В глубине одного из дворов стоял скрытый от улицы четырехэтажным кирпичным домом скромный давно не крашенный флигелек, в котором помещалась какая-то железнодорожная контора. На чердаке этого флигеля и устроила свою «малину» одна из шаек.

Почти каждый вечер в «малине» появлялся Пашка Щекин.

— Ученый муж пришел, — радостно приветствовала его рыжая девица с выщипанными бровями по кличке Помидора, подруга Валентина — главаря шайки. — Тошно стало. Развей скуку, Косой, сыграй что-нибудь.

Пашка кивал, брал со стены гитару, пел:

В бананово-лимонном Сингапуре,

Когда под солнцем клонится банан,

Вы грезите весь день на желтой шкуре

Под дикий хохот обезьян.

У Пашки небольшой, но приятный тенор, хороший слух. И сам он ладненький такой мальчик, симпатяга. Хоть рисуй на рождественскую открытку. Почему Валентин назвал его Косым — никто не знает. И сам Пашка тоже. Назвал и назвал. У них в «малине» вся братва не под своими именами, а под кличками. «Ученым мужем» его зовут потому, что он один из всей компании заканчивает десятилетку.

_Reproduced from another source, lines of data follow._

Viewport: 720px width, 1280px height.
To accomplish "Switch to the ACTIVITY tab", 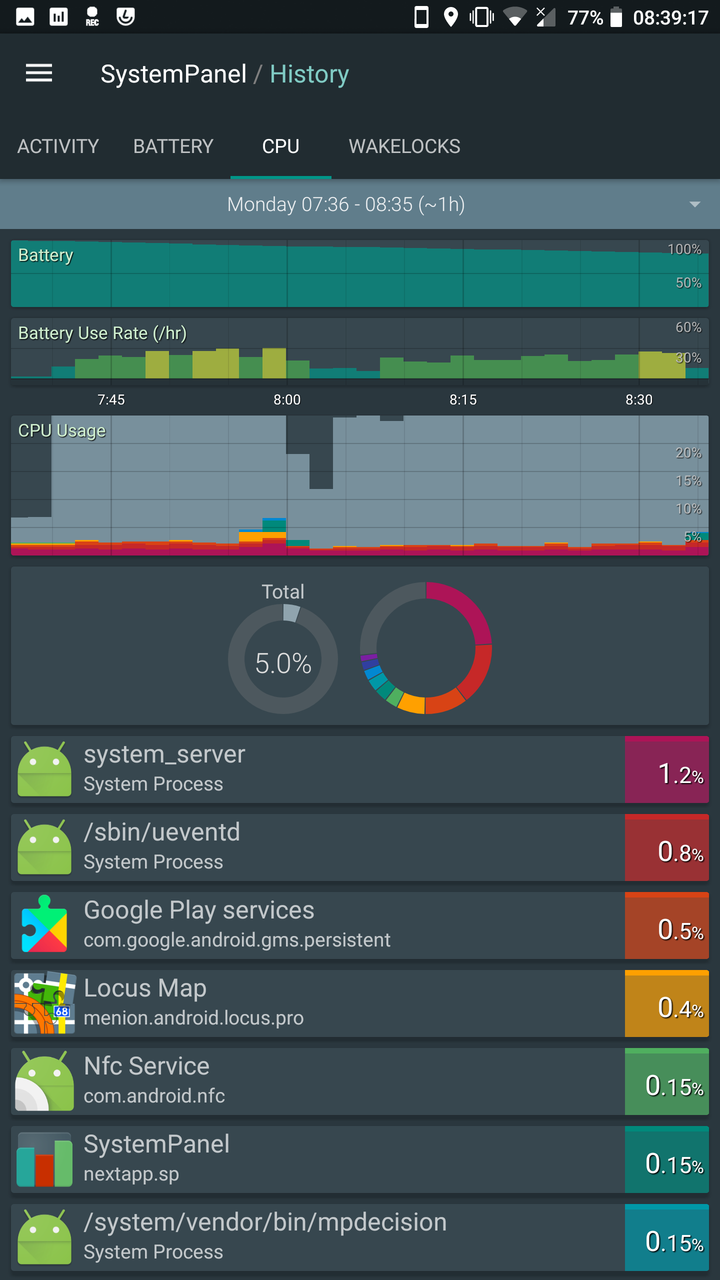I will [58, 146].
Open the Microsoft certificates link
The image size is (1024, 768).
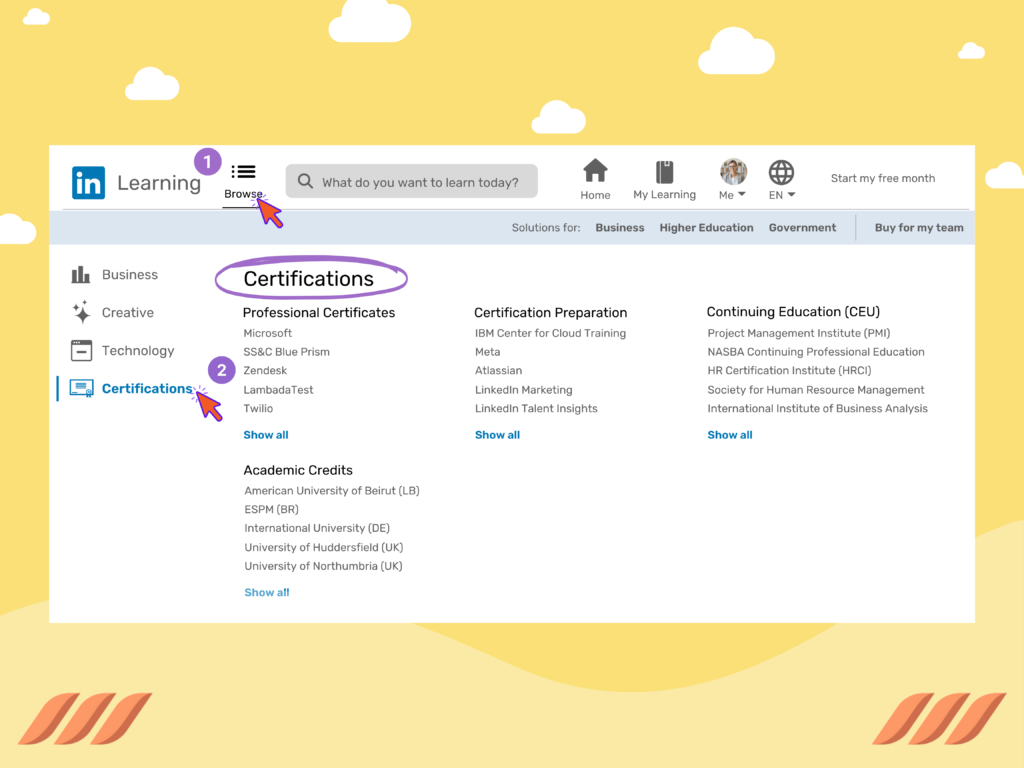[267, 332]
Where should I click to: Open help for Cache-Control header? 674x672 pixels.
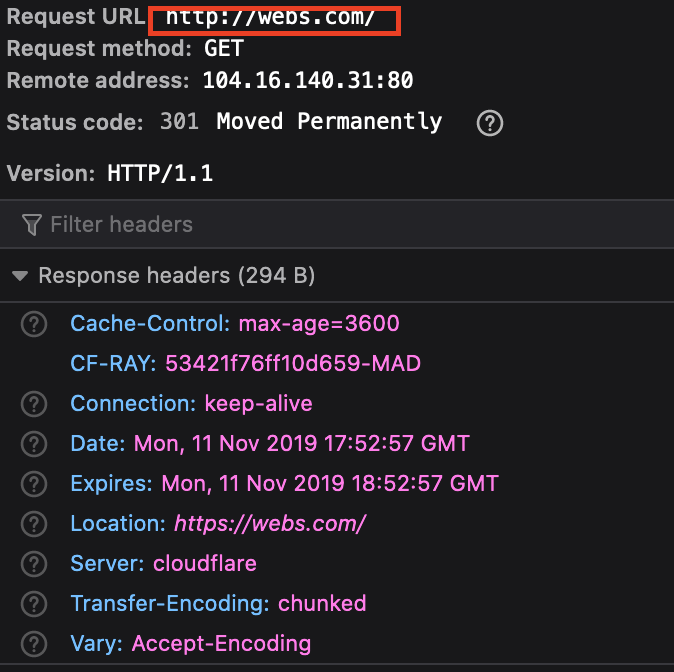click(x=35, y=324)
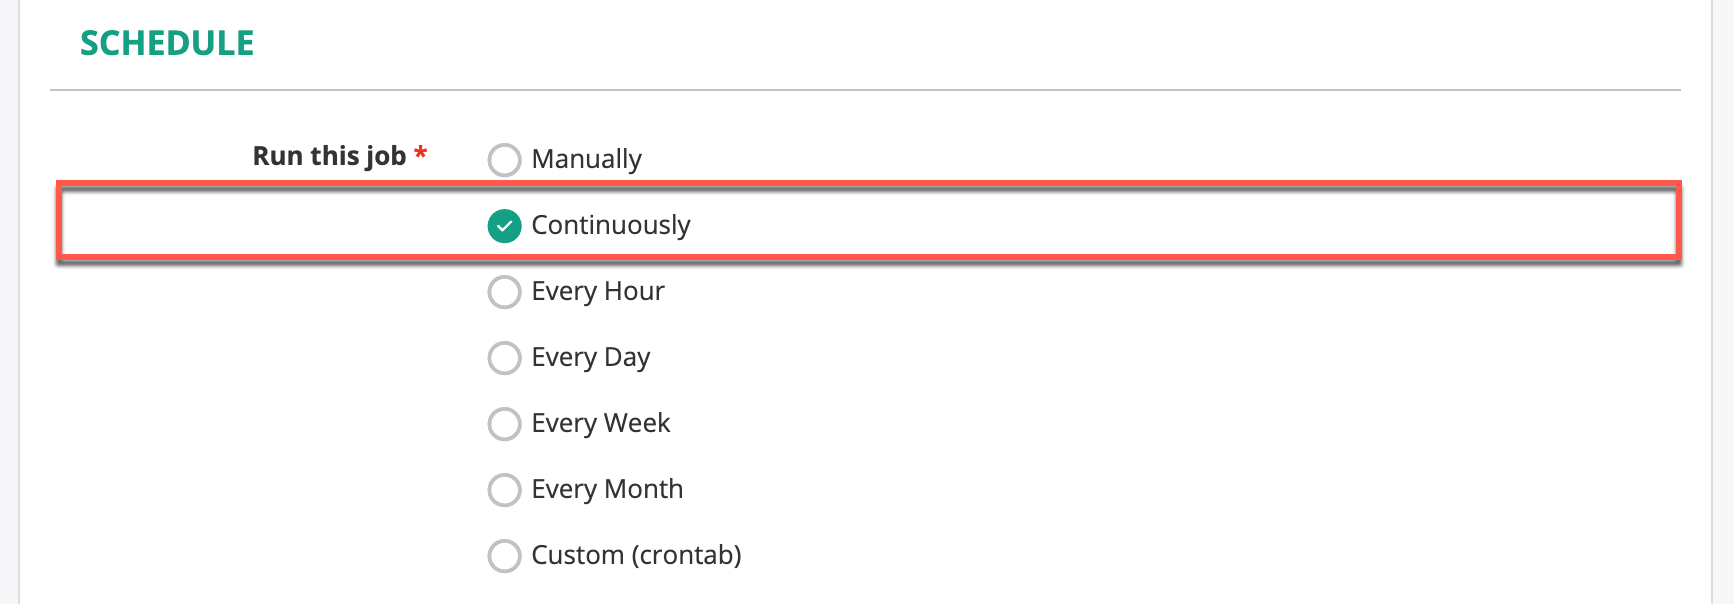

Пашка способный. Учиться ему легко. Школу пропускает часто, уроки почти не готовит, но услышит учителя одним ухом или заглянет на перемене в учебник, и четверка, в крайнем случае тройка, обеспечена. Один раз — вот смеху было — Пашку послали на районную математическую олимпиаду. Там он решил все задачи, занял второе место и получил Почетную грамоту. Вся компания в «малине» ее рассматривала, хохотала, а потом на стену повесили. Рядом с «Бедуином на верблюде» — любимой картиной Валентина.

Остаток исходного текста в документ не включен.